Tuesday, May 31, 2005

WaPo Editorial on progressive indexing of Social Security benefits

...The current system ties benefits to average wage growth during the worker's career. This approach was neither carved in stone nor part of the original Social Security system.


Instead, until the 1970s, Congress dealt with the issue by periodically increasing benefit amounts for existing and future retirees. In 1977, lawmakers made those changes automatic, indexing initial benefits to wage growth and recalculating benefits after retirement to reflect increases in the cost of living.
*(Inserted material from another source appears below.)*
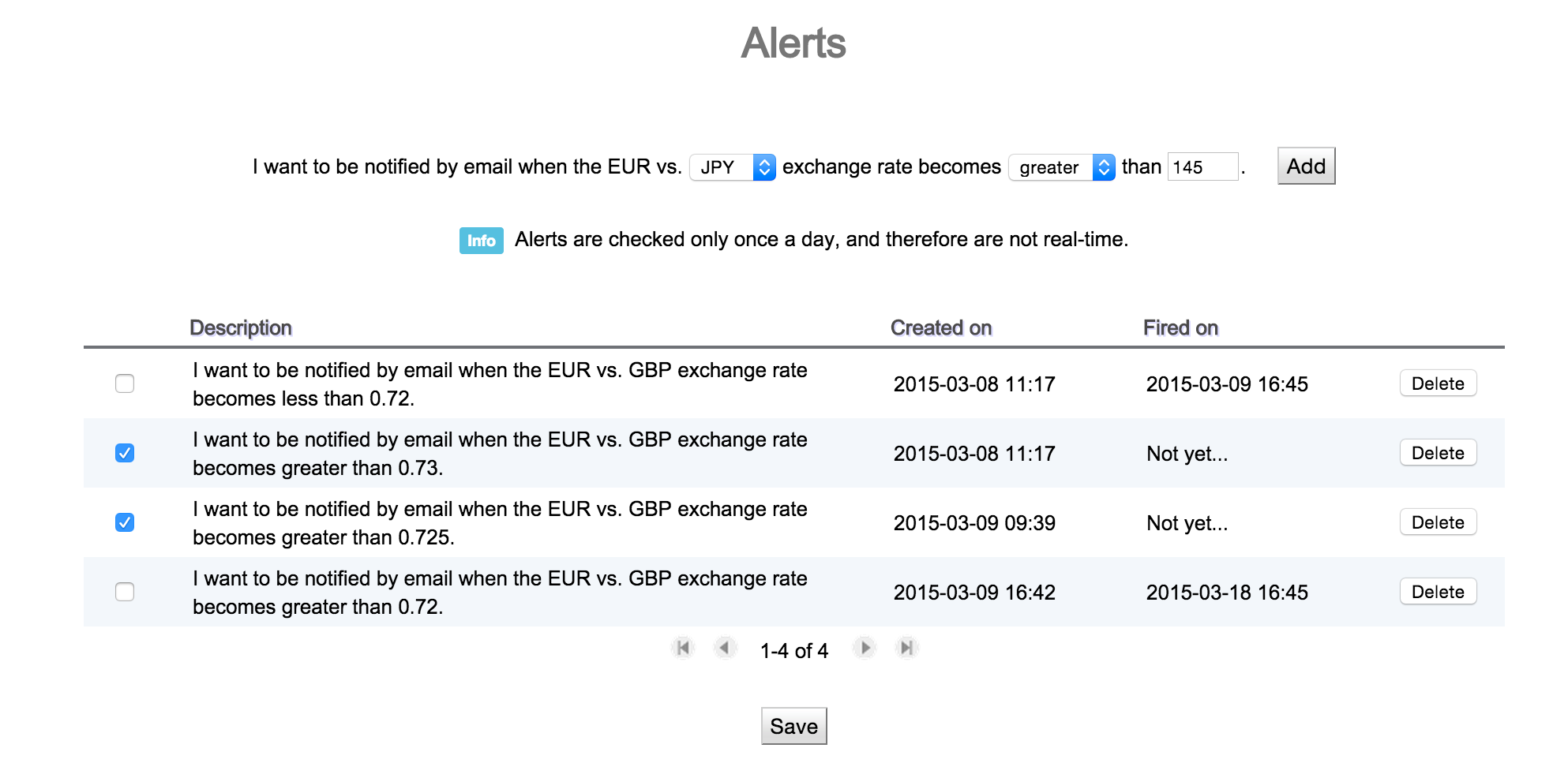The width and height of the screenshot is (1568, 778).
Task: Delete the 'greater than 0.73' alert
Action: point(1438,453)
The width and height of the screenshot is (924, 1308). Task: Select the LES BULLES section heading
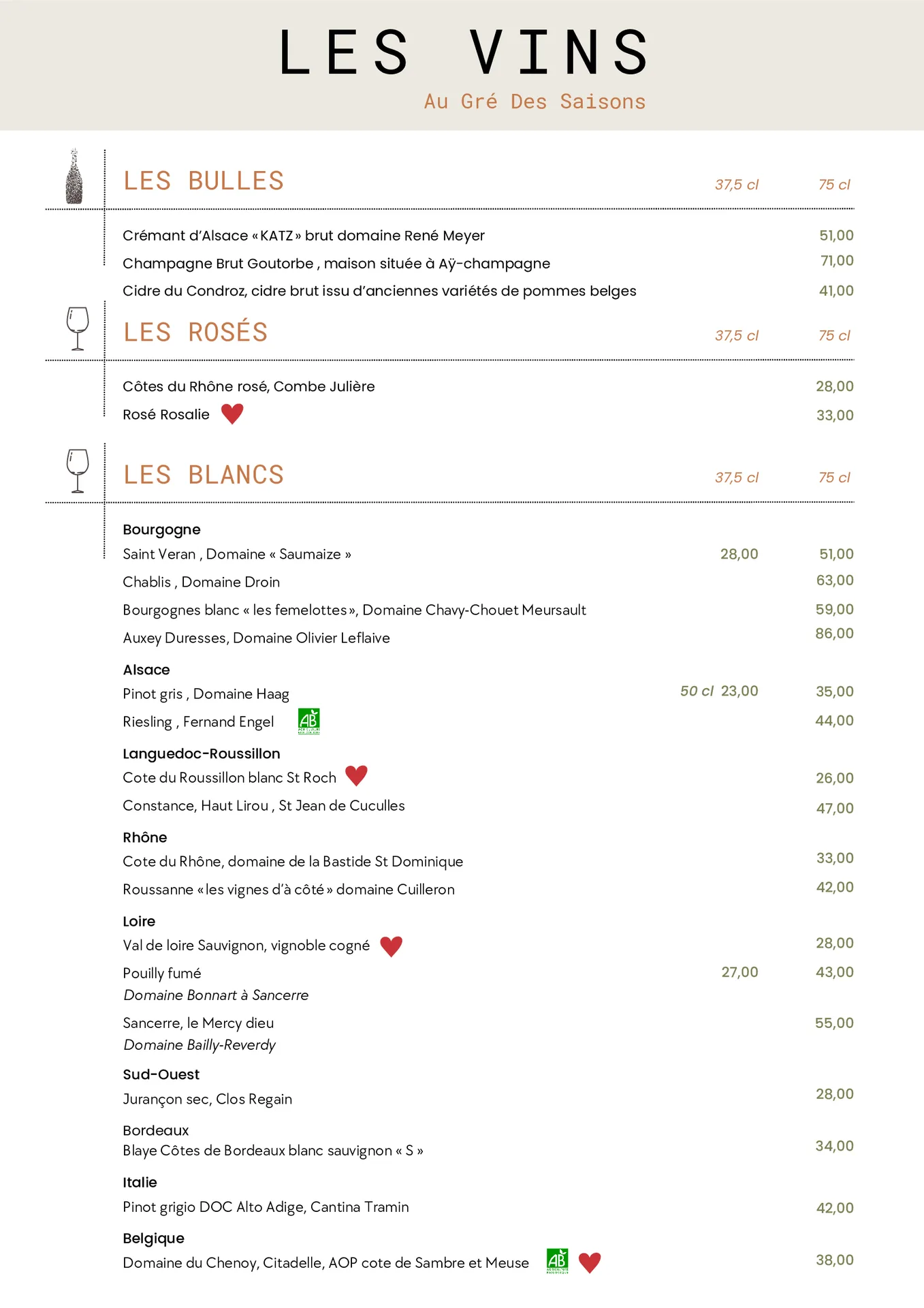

Tying initial benefits to wage growth lets retirees share in the improved standards of living to which they contributed. But because wages generally increase faster than the cost of living, wage-indexing is also enormously costly: It accounts for close to half of the projected increase in costs through 2075. Simply switching from wage- to price-indexing would more than take care of Social Security's solvency problem. But Mr. Bush is proposing something less drastic; this is where the progressive part comes in.

Retirees would be divided into three categories beginning in 2012. The lowest tier (average career earnings of $20,000 or less in today's dollars) would continue to have benefits calculated based on wage indexing; their scheduled benefits would remain the same. The highest tier ($90,000 and above, again in today's dollars) would have benefits calculated through price indexing; their promised benefits would be cut substantially from what they would have been under a wage-indexed system. The middle tier would have its benefits calculated under a sliding-scale combination of the two approaches. (Mr. Bush's Proposal: Washington Post Editorial)

As Porkopolis has noted before, this idea is tantamount to Killing the Golden Goose because it adds another layer of progressivity on an already progressive structure.